(Beginning of DATA TO PROCESS)

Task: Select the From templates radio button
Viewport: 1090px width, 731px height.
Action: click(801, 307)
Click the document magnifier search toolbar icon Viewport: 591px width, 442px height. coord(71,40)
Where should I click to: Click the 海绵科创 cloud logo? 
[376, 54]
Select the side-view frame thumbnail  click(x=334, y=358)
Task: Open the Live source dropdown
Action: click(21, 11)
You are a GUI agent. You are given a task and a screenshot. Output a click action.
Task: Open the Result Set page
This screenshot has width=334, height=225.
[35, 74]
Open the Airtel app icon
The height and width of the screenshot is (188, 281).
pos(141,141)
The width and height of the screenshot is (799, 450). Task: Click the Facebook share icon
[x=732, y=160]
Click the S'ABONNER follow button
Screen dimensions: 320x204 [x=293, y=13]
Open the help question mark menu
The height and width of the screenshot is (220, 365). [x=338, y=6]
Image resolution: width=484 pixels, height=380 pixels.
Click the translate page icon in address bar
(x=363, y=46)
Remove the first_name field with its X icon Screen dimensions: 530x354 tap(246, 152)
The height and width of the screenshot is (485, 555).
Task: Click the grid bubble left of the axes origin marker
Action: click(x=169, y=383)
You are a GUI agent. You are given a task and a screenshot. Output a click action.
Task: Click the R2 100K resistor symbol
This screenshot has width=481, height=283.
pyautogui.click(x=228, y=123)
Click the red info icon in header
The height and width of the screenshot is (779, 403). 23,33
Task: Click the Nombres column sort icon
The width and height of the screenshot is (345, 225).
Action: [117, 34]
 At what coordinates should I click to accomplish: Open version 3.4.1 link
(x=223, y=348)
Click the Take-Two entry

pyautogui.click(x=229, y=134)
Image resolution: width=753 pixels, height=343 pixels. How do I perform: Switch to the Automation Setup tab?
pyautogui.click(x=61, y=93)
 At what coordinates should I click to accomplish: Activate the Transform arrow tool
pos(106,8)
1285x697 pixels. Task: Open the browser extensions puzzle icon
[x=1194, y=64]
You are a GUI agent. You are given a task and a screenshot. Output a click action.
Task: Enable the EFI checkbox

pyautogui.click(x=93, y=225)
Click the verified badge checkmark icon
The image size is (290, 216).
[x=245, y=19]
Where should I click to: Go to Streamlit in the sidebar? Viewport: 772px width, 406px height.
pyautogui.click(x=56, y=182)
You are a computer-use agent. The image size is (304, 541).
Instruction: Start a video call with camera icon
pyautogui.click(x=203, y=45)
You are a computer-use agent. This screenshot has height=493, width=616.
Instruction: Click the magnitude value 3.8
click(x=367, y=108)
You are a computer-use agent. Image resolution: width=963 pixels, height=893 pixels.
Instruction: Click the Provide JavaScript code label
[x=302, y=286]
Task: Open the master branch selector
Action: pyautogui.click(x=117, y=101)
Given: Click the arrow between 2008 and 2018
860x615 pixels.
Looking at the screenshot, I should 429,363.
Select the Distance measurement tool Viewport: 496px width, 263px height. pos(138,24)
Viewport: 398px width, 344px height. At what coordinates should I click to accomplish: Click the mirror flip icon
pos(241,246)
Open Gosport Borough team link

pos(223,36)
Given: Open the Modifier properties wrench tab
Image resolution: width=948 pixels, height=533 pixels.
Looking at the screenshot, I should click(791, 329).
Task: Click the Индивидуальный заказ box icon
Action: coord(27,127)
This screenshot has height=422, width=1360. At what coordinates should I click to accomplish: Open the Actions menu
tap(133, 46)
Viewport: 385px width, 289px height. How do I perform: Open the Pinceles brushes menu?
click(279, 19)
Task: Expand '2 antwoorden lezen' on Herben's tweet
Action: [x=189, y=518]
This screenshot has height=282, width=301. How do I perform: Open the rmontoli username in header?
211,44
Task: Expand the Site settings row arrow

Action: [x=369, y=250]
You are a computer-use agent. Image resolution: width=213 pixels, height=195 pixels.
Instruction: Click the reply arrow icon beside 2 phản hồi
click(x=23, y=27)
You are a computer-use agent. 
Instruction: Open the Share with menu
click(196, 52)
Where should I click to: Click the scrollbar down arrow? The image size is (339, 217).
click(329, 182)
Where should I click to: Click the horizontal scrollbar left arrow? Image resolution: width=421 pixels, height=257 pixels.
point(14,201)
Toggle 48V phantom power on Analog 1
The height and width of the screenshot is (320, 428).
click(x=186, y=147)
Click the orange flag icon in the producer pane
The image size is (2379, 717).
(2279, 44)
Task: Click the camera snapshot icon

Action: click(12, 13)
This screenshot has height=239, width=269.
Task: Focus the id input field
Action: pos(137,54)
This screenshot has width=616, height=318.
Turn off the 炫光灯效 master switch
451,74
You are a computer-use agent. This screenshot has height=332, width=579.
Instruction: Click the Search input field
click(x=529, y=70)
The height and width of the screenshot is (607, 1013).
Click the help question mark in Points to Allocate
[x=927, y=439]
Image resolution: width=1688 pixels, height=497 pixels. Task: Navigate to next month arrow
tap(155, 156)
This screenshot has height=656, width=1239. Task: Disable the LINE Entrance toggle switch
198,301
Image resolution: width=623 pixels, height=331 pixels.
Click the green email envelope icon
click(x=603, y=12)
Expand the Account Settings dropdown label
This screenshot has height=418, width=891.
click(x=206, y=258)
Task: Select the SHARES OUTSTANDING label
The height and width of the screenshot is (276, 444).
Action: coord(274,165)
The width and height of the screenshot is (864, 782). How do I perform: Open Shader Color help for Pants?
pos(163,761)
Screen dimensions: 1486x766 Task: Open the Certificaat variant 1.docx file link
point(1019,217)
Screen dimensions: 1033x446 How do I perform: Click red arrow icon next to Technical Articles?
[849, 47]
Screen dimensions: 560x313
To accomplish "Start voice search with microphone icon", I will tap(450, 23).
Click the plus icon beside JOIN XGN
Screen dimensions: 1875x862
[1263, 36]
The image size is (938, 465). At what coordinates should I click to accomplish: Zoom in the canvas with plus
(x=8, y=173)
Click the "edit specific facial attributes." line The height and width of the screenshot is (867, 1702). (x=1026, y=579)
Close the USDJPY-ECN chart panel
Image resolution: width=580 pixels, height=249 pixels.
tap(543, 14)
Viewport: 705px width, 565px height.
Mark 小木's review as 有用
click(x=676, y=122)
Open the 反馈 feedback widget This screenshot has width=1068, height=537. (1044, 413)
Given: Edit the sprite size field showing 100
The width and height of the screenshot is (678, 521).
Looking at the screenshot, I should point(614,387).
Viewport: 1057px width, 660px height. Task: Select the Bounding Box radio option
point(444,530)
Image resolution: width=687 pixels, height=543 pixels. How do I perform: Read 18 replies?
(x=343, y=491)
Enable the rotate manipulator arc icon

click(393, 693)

(End of DATA TO PROCESS)

BRIEF: Looking back over the data above, restate word for word the lines that begin at the line with "At what coordinates should I click to accomplish: Open version" and end at the line with "Given: Open the", inclusive.

OUTPUT FOR THIS EXERCISE:
 At what coordinates should I click to accomplish: Open version 3.4.1 link
(x=223, y=348)
Click the Take-Two entry

pyautogui.click(x=229, y=134)
Image resolution: width=753 pixels, height=343 pixels. How do I perform: Switch to the Automation Setup tab?
pyautogui.click(x=61, y=93)
 At what coordinates should I click to accomplish: Activate the Transform arrow tool
pos(106,8)
1285x697 pixels. Task: Open the browser extensions puzzle icon
[x=1194, y=64]
You are a GUI agent. You are given a task and a screenshot. Output a click action.
Task: Enable the EFI checkbox

pyautogui.click(x=93, y=225)
Click the verified badge checkmark icon
The image size is (290, 216).
[x=245, y=19]
Where should I click to: Go to Streamlit in the sidebar? Viewport: 772px width, 406px height.
pyautogui.click(x=56, y=182)
You are a computer-use agent. The image size is (304, 541).
Instruction: Start a video call with camera icon
pyautogui.click(x=203, y=45)
You are a computer-use agent. This screenshot has height=493, width=616.
Instruction: Click the magnitude value 3.8
click(x=367, y=108)
You are a computer-use agent. Image resolution: width=963 pixels, height=893 pixels.
Instruction: Click the Provide JavaScript code label
[x=302, y=286]
Task: Open the master branch selector
Action: pyautogui.click(x=117, y=101)
Given: Click the arrow between 2008 and 2018
860x615 pixels.
Looking at the screenshot, I should 429,363.
Select the Distance measurement tool Viewport: 496px width, 263px height. pos(138,24)
Viewport: 398px width, 344px height. At what coordinates should I click to accomplish: Click the mirror flip icon
pos(241,246)
Open Gosport Borough team link

pos(223,36)
Given: Open the Modifier properties wrench tab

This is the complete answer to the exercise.